**Task instructions:** Can the data below be set down again exactly, line for line?

**Data for processing:**
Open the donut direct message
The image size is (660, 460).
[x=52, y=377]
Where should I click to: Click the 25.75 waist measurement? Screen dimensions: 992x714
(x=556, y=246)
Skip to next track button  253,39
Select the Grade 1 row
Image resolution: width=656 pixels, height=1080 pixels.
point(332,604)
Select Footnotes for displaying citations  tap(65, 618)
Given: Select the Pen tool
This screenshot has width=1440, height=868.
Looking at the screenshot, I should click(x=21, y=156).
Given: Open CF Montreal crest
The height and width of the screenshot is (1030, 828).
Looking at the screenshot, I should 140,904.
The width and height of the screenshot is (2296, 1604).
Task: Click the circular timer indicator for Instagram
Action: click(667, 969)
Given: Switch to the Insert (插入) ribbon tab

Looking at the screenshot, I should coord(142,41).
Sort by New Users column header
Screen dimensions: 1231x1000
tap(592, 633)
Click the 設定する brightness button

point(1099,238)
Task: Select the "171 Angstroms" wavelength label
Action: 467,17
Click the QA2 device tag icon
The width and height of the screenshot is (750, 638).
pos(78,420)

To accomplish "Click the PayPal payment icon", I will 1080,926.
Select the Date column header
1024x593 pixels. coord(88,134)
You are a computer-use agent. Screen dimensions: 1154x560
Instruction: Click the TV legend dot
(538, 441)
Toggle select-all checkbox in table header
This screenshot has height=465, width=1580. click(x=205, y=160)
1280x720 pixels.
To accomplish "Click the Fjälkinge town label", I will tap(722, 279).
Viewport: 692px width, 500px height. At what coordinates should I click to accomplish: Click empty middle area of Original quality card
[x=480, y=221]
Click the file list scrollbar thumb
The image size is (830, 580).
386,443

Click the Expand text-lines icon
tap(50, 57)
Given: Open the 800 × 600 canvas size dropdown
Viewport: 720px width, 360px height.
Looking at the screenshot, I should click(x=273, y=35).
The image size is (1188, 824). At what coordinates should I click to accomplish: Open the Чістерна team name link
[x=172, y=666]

**Task solution:**
Open the donut direct message
The image size is (660, 460).
[x=52, y=377]
Where should I click to: Click the 25.75 waist measurement? Screen dimensions: 992x714
(x=556, y=246)
Skip to next track button  253,39
Select the Grade 1 row
Image resolution: width=656 pixels, height=1080 pixels.
point(332,604)
Select Footnotes for displaying citations  tap(65, 618)
Given: Select the Pen tool
This screenshot has width=1440, height=868.
Looking at the screenshot, I should click(x=21, y=156).
Given: Open CF Montreal crest
The height and width of the screenshot is (1030, 828).
Looking at the screenshot, I should 140,904.
The width and height of the screenshot is (2296, 1604).
Task: Click the circular timer indicator for Instagram
Action: click(667, 969)
Given: Switch to the Insert (插入) ribbon tab

Looking at the screenshot, I should coord(142,41).
Sort by New Users column header
Screen dimensions: 1231x1000
tap(592, 633)
Click the 設定する brightness button

point(1099,238)
Task: Select the "171 Angstroms" wavelength label
Action: 467,17
Click the QA2 device tag icon
The width and height of the screenshot is (750, 638).
pos(78,420)

To accomplish "Click the PayPal payment icon", I will 1080,926.
Select the Date column header
1024x593 pixels. coord(88,134)
You are a computer-use agent. Screen dimensions: 1154x560
Instruction: Click the TV legend dot
(538, 441)
Toggle select-all checkbox in table header
This screenshot has height=465, width=1580. click(x=205, y=160)
1280x720 pixels.
To accomplish "Click the Fjälkinge town label", I will tap(722, 279).
Viewport: 692px width, 500px height. At what coordinates should I click to accomplish: Click empty middle area of Original quality card
[x=480, y=221]
Click the file list scrollbar thumb
The image size is (830, 580).
386,443

Click the Expand text-lines icon
tap(50, 57)
Given: Open the 800 × 600 canvas size dropdown
Viewport: 720px width, 360px height.
Looking at the screenshot, I should click(x=273, y=35).
The image size is (1188, 824). At what coordinates should I click to accomplish: Open the Чістерна team name link
[x=172, y=666]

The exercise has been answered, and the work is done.